J’ai
rencontré Michka dans un cours de cinéma à l’université de Montréal en automne
1979. Je venais du Liban en guerre. Elle entrait dans la classe, le pied dans
un plâtre, avec des béquilles. Et elle cherchait du regard une place. Elle a spoté
la tête bouclée et elle est venue automatiquement s’asseoir à côté de moi.
Commençait
alors l’histoire d’une amitié qui allait se poursuivre pour plus d’une
trentaine d’années. Nos routes se sont séparées un temps quand je poursuivais
mes études en littérature et nous nous retrouvions dans un cours de journalisme
sous la direction de mon professeur de création littéraire Monique Bosco, à qui
nous avons dédié un livre d’hommage récemment avec Claire Varin.
La Tunisie,
le Liban, le monde arabe, nous le partagions.
C’est avec
beaucoup de tendresse que j’évoque son souvenir en moi et avec nostalgie que je
me remémore notre amitié, mêlée de rires et d’épisodes cocasses. Et aussi, bien
sûr, nos divergences.
En 1989,
elle me demandait de jouer dans son premier film, au titre si poétique Loin
d’où. Je devais incarner une jeune tunisienne, nouvellement immigrée à
Montréal. Ce qui était très facile pour
moi à cette époque. Je lui demandais si j’avais l’air d’une arabe. Elle me
répondait non sans ironie, « Non suédoise ».
Toutes les
deux, immigrées, dans le froid, venant d’un pays méditerranéen. Elle la
Tunisie, moi le Liban, il nous fallait apprivoiser et l’hiver et les mentalités
du nord.
Cet
isolement nous unissait et créait une complicité entre nous.
Ce qui me
fascinait surtout chez elle, c’est sa conscience politique. Son regard qu’elle
pose sur le monde. L’angle de prise de vue de sa caméra.
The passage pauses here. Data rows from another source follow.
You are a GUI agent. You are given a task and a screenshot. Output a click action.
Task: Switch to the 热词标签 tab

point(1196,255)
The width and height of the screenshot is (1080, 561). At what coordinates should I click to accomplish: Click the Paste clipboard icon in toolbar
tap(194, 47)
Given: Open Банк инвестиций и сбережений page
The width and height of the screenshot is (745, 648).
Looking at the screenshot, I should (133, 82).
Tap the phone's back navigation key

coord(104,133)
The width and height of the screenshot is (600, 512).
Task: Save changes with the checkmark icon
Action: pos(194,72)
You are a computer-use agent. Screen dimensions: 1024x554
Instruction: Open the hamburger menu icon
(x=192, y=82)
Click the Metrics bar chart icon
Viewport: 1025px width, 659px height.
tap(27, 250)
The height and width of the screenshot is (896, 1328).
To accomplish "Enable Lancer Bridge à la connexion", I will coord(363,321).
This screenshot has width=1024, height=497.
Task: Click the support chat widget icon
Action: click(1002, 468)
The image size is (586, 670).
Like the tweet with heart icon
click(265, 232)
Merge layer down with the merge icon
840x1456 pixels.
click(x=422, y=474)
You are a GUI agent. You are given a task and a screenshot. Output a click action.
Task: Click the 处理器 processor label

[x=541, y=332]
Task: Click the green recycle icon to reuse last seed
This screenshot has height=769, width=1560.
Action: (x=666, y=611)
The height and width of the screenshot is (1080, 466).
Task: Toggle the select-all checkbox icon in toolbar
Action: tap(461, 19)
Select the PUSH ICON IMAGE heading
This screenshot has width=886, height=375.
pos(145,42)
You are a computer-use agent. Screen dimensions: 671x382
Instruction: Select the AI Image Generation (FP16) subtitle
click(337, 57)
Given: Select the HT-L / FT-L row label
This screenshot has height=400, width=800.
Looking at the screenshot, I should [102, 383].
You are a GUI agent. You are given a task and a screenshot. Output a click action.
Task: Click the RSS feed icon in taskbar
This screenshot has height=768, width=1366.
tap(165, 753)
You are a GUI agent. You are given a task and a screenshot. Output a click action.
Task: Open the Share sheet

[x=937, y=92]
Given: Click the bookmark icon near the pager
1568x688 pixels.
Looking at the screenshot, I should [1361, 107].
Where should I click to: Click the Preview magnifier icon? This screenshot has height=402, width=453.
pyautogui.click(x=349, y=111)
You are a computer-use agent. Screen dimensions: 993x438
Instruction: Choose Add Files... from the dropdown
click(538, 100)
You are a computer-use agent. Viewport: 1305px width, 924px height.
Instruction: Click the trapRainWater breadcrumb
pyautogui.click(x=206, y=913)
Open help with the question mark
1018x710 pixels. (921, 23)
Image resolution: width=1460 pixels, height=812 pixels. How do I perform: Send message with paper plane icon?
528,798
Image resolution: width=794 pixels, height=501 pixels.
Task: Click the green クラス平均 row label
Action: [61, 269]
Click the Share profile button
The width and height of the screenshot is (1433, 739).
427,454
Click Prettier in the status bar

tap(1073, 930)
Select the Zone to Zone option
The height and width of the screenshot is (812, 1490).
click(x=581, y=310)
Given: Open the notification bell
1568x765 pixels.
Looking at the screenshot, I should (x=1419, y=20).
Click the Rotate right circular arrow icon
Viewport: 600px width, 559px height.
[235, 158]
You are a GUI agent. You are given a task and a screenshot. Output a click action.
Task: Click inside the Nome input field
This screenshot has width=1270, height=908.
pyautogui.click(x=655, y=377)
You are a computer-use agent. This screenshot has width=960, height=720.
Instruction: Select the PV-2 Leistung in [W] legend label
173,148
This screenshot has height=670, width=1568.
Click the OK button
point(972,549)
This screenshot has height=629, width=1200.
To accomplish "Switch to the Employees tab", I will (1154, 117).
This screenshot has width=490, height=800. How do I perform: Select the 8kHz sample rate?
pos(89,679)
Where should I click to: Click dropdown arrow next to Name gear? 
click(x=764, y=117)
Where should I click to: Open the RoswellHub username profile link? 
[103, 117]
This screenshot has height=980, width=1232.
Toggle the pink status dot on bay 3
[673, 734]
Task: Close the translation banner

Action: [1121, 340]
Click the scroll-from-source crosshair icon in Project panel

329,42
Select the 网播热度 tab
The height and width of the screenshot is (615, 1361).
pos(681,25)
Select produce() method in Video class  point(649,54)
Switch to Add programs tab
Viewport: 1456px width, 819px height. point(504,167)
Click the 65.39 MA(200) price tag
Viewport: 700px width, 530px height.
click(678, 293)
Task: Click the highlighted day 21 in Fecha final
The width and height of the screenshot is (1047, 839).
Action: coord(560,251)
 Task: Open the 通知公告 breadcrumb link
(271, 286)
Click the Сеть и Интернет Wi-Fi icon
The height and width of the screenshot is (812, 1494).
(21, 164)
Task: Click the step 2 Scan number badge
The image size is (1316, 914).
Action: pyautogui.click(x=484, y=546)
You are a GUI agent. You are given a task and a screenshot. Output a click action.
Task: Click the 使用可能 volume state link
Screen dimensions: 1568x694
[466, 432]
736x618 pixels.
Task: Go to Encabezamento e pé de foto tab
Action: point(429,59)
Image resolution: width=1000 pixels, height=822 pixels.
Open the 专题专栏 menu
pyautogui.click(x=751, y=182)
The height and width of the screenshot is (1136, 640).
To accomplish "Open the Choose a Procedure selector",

Depuis que je suis
étroitement impliquée dans la production du film indépendant avec les
productions Nadja Productions et dans les films d’Hejer Charf, depuis 2001, je
réalise combien rester indépendant était gage pour rester fidèle au regard et à
la liberté d’expression d’un cinéma personnel et engagé.
Dans son
premier film « Loin d’où », sa poésie et son engagement étaient déjà
affirmés dans ce moyen métrage qui ne subissait pas encore le poids d’une
production exigeante, et lui laissait la liberté et la fraîcheur de dire ce
qu’il lui importait de dire Et de le dire musicalement. Dans le rythme de ses
images, ses paroles et sa voix.
Sa première
prise de conscience était sa lutte contre le racisme, qui débouchait sur sa
dénonciation des violences, notamment les violences policières. De Loin d’où à Tolérance Zéro, à Spoon, on
voit très bien le fil et le portrait en filigramme d’une révoltée, d’une
inconsolée.
Je remercie
Guilhem Brouillet et Mark Foss qui ont pensé m’inviter au Festival DOC-Cévennes pour partager avec vous l’hommage à un
être qui a compté très fort dans ma vie qui continue à nous accompagner et nous
interpeler.
Nadine
Ltaif
texte lu lors de la présentation de Loin d'où (10 mai 2018, Lasalle)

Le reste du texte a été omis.